The big innovations of the world are more interesting than the small ones. There's your last truism for the day—bigger is bigger. But the bigger things tend to take longer because bigger is more. The small things, though—you can make small innovations all day long out of the things right in front of you.
Using my Scoutcraft skills from twenty years ago, I made an enormous tomato cage out of the nuisance bamboo at the edge of the yard. (This is a week ago, it's an even bigger jungle now.) There are also some big tripods in the back for bitter melon and luffa. It's not a huge innovation, or a great one, but it's something out of nothing, and it's big.

But here's the bamboo innovation I'm really proud of. No rope necessary. The leaves and branches are also a nuisance. They're not structural like the main part of the bamboo, so I typically pack it into the yard waste and send it away.
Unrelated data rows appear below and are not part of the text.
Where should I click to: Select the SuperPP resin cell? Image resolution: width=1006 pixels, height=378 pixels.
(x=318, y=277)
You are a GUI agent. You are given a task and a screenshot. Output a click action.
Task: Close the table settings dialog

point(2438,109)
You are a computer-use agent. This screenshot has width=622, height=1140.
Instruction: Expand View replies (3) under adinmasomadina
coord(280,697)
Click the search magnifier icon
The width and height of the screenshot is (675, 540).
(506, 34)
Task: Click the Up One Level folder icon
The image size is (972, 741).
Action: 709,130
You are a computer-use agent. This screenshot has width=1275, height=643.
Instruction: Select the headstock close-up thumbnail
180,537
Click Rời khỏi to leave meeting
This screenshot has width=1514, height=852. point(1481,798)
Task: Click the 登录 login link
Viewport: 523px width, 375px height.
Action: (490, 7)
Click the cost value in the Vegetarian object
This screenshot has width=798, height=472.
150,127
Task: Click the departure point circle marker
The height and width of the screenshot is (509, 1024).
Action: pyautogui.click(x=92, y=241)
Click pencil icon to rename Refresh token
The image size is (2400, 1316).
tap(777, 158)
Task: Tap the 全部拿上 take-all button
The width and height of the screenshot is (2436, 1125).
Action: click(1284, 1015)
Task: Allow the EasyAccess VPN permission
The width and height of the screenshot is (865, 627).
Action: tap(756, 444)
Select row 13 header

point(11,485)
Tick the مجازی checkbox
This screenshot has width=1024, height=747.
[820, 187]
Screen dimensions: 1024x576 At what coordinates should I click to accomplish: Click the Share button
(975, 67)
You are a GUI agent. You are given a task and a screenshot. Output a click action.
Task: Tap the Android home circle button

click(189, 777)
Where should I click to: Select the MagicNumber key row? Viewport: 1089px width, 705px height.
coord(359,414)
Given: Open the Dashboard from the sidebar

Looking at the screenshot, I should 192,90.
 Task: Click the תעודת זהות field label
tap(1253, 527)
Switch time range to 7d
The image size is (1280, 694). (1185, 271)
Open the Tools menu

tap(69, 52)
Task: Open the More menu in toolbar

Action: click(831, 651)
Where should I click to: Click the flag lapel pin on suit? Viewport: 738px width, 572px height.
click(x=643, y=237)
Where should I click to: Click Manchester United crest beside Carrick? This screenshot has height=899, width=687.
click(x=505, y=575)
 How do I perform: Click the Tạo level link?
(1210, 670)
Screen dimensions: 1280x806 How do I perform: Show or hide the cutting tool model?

Then I wanted to get some mulch to put around vegetable plants whose soil was drying out in the sun... but I didn't really want to go out anywhere. I looked at the trashy bamboo twigs and leaves waiting to get disposed and thought—that looks like mulch.
Yeah. It is mulch.

Insanely proud of this simple idea. This was a week ago, and after a week of getting to keep moist soil all day, the chilies are much more mature looking now.
Not necessarily related, but the latest episode of Talk Python To Me is about something in the same pattern of small innovations: Episode 327, Little Automation Tools in Python.